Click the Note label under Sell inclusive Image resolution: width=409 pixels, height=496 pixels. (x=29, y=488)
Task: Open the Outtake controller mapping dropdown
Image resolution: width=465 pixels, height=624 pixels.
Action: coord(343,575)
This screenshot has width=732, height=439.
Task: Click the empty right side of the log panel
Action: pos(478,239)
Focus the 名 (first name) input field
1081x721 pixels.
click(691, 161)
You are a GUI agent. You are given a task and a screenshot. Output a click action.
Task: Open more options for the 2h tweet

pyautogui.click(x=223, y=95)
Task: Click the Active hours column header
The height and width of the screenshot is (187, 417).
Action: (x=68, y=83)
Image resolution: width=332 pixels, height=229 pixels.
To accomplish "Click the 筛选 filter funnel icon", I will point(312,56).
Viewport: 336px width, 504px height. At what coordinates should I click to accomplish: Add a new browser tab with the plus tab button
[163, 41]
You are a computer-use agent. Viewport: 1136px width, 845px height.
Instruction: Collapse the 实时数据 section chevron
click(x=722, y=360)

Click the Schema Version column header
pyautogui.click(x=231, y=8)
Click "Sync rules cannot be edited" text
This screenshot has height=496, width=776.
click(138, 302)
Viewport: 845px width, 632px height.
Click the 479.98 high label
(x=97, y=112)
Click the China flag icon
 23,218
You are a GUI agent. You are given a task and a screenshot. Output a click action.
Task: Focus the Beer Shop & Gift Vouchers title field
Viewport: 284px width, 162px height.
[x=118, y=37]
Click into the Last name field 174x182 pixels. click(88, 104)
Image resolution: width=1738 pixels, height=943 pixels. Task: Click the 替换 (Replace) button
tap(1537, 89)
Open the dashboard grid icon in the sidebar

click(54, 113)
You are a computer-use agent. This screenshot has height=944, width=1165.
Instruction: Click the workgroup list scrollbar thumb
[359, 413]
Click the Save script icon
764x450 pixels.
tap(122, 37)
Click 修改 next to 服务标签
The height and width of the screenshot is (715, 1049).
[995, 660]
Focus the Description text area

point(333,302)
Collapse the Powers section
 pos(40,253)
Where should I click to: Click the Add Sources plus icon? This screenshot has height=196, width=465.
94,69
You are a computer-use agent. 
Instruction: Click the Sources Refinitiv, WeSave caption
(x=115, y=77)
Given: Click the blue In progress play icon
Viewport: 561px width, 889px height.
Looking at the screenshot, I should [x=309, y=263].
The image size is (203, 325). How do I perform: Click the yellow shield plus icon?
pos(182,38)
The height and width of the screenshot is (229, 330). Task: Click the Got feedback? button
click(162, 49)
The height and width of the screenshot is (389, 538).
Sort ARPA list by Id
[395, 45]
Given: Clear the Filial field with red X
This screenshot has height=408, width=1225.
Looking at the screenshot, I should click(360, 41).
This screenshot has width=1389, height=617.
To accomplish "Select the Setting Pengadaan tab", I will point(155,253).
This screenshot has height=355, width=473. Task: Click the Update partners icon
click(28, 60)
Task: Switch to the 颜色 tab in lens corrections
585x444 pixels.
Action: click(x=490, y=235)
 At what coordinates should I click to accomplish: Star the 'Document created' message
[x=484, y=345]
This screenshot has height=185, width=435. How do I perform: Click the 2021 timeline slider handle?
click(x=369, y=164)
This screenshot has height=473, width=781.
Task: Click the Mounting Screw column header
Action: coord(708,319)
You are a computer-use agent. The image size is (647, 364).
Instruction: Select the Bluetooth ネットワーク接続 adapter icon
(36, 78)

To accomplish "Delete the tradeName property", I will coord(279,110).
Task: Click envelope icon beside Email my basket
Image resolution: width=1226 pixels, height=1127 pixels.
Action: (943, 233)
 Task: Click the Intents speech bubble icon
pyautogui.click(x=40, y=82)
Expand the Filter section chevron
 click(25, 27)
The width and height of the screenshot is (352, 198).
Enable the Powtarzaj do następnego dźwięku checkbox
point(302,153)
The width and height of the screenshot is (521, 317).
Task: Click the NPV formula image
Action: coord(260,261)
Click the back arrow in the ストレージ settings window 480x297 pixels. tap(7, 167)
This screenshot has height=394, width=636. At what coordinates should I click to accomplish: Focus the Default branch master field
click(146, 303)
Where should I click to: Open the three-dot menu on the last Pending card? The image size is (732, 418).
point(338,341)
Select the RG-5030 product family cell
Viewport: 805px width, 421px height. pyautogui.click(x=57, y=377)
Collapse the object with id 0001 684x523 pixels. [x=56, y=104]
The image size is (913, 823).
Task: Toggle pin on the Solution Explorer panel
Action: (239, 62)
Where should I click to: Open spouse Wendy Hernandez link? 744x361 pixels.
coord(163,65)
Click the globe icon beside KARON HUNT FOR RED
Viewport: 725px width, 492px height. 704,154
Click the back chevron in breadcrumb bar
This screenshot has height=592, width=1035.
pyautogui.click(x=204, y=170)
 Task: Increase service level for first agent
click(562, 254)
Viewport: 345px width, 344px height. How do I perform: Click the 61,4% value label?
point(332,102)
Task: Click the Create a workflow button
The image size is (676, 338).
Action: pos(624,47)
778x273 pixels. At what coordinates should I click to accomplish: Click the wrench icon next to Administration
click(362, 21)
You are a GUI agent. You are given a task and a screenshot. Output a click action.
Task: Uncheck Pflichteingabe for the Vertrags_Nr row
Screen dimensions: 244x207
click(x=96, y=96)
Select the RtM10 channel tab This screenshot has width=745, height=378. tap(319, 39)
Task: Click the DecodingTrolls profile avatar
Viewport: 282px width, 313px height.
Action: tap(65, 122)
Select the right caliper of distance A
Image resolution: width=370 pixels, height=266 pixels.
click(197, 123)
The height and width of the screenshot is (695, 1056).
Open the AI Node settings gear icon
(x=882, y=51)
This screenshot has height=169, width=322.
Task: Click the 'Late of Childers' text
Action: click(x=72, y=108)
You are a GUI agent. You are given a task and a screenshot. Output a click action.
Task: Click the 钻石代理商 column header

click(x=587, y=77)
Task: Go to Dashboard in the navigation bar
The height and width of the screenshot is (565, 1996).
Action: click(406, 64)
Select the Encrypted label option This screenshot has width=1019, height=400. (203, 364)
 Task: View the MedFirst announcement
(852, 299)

• What is expected:
Return every line of the listing above where "computer" appears.

• Reply:
You are a computer-use agent. Viewport: 1136px width, 845px height.
You are a computer-use agent. This screenshot has height=944, width=1165.
You are a computer-use agent. 
You are a computer-use agent. The image size is (647, 364).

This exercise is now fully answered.